Python Extensibility

Meta Merge provides six callback hooks for Python handlers:

on_merge(ingress_name, topic, current_state, incoming_state) → bool: Merge incoming metadata into the current state. incoming_state is None for the first arrival (which automatically becomes the current state). Return True to mark the frame as ready for sending.
on_head_ready(state) → Optional[Message]: Called when the head frame is marked ready. Return a Message to send downstream, or None to drop the frame.
on_head_expire(state) → Optional[Message]: Called when the head frame has expired. Return a Message to send (possibly with partial metadata), or None to drop it.
on_late_arrival(state): Called when a frame arrives after the queue head has moved past it. Use this for logging or recovery.
on_unsupported_message(ingress_name, topic, message, data): Optional. Called for non-video, non-EOS messages (e.g. UserData).
on_send(message, state, data, labels) → Optional[str]: Optional. Called before sending a message to the egress. Return a topic string to override the default (source ID), or None to use the default.

These callbacks receive an EgressItem object that provides access to the video frame, a state dictionary (for accumulating merge state), data payloads, and labels.

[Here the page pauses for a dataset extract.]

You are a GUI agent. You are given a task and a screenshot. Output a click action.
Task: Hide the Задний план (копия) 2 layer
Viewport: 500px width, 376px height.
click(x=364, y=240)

Performance and Scalability

Meta Merge is built in Rust for high performance and includes several optimization features:

Efficient per-source merge queues using BTreeMap for ordered UUID-based indexing.
Configurable max_duration for deadline-based frame expiration.
Non-blocking ZeroMQ I/O for high-throughput message handling.
Python callback overhead is minimized by operating on references rather than copies where possible.
The service can process thousands of frames per second while maintaining correct ordering and merge semantics.

The service is suitable for production deployments where multiple inference pipelines process the same stream in parallel and their results need to be combined before delivery to downstream consumers.